Неевропейские страны, в том числе Османская империя (сверхдержава XVI века), но явно не США, заняли места в самом низу иерархии. Только Япония, опираясь на беспрецедентные национальные усилия, дальновидную внешнюю политику и немного удачи, сумела пробиться в эксклюзивный круг крупнейших держав. Но сделать это удалось за счет Китая и Кореи, после одной из самых кровопролитных войн эпохи и не без обид со стороны "белых" героев мировой политики. Решающий перелом произошел на Вашингтонской конференции 1921-22 годов, которая окончательно признала положение Японии как ведущей военно-морской державы на Тихом океане и, следовательно, ее великодержавный статус.
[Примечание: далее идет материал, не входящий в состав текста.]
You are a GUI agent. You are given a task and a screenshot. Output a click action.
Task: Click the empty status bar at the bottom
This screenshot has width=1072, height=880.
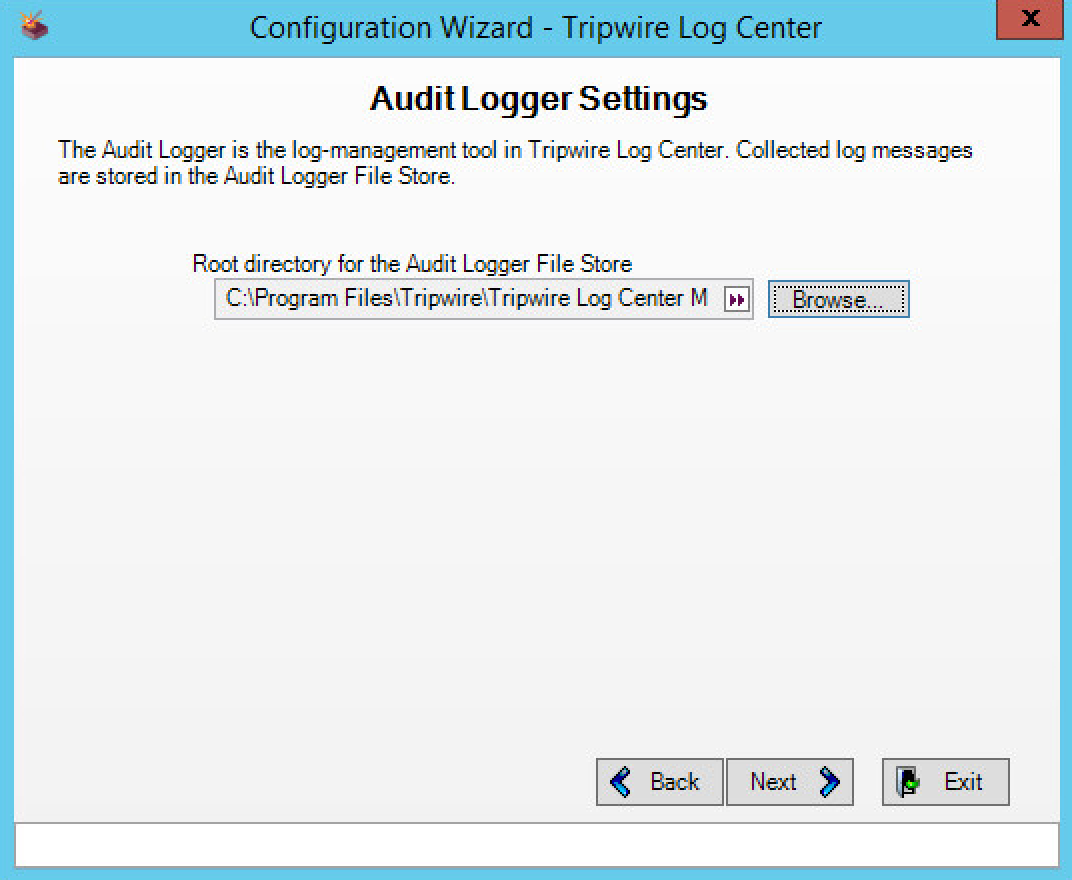pyautogui.click(x=537, y=845)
Вновь созданные в последней трети века "вторичные" иерархии еще больше саботировали постулат равенства. За достижением равных гражданских прав еврейским населением Западной Европы вскоре последовала социальная дискриминация. А отмена рабства в США вскоре привела к новой практике сегрегации. Новые социальные различия формулировались сначала на языке полностью достигнутой и неполноценной "цивилизации", а затем в расистской идиоме, которая на Западе почти не ставилась под сомнение. Расистская отмена принципа равенства пронизывала международный порядок на протяжении целого столетия, начиная примерно с 1860-х годов и вплоть до деколонизации. Только тихая революция в международных нормах прав человека, включающая также антирасизм, более жесткие принципы территориального суверенитета и усиление права на национальное самоопределение, привела, наконец, с 1960-х годов к отказу от XIX века.
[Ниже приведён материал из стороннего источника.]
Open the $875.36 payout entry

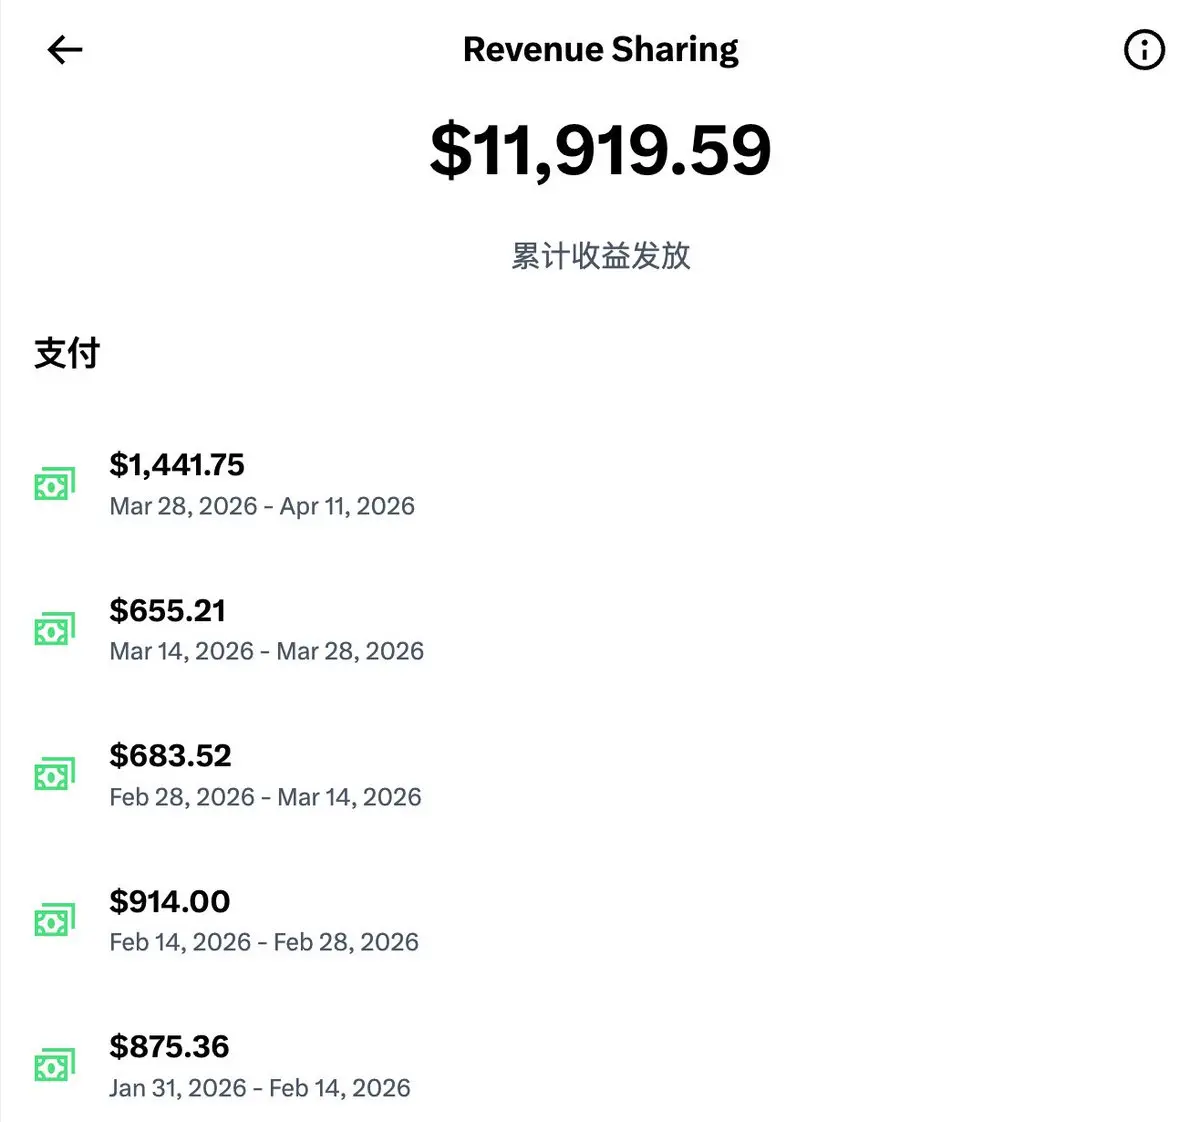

(5) Девятнадцатый век был также веком эмансипации. Вряд ли это покажется удивительным. Мы снова и снова читаем о веке революций, который длится либо с 1789 по 1849 год, либо охватывает весь период вплоть до русских революций 1905 и 1917 годов, а также об "эмансипации и участии" как основных тенденциях эпохи. Это всегда относится только к Европе. Слово "эмансипация", заимствованное из римского права и ярко выраженное европейское, гораздо менее может быть применено ко всему миру. Эмансипация означает, по словам одного политолога, «самоосвобождение или освобождение групп в обществе от интеллектуальной, правовой, социальной или политической опеки или дискриминации, или от форм правления, которые воспринимаются как несправедливые». Под этим термином также часто понимается национальное освобождение от власти империи или соседнего государства. Должны ли мы в таком случае распространить на остальной мир идеалистическую точку зрения Бенедетто Кроче 1932 года, согласно которой стремление к свободе было главной движущей силой Европы XIX века? В какой-то степени да.

Ряд процессов эмансипации был успешным. Они приводили к большей свободе и равным правам, реже - к фактическому равенству. В странах и колониях Запада рабство исчезло как правовой институт. Европейские евреи к западу от царской империи достигли наилучшего правового и социального положения, которое они когда-либо имели. Европейское крестьянство освободилось от феодального бремени. Рабочие классы боролись за свободу объединений, а во многих европейских странах - и за избирательное право. Сложнее вывести баланс в случае с женской эмансипацией, которая впервые стала предметом общественных дискуссий только в XIX веке. Здесь в плане политических прав и возможностей лидировали британские доминионы и США. Но нельзя сказать в целом, даже для Европы, улучшилось ли положение женщины в отношениях и семье. Буржуазная семья накладывала свои ограничения.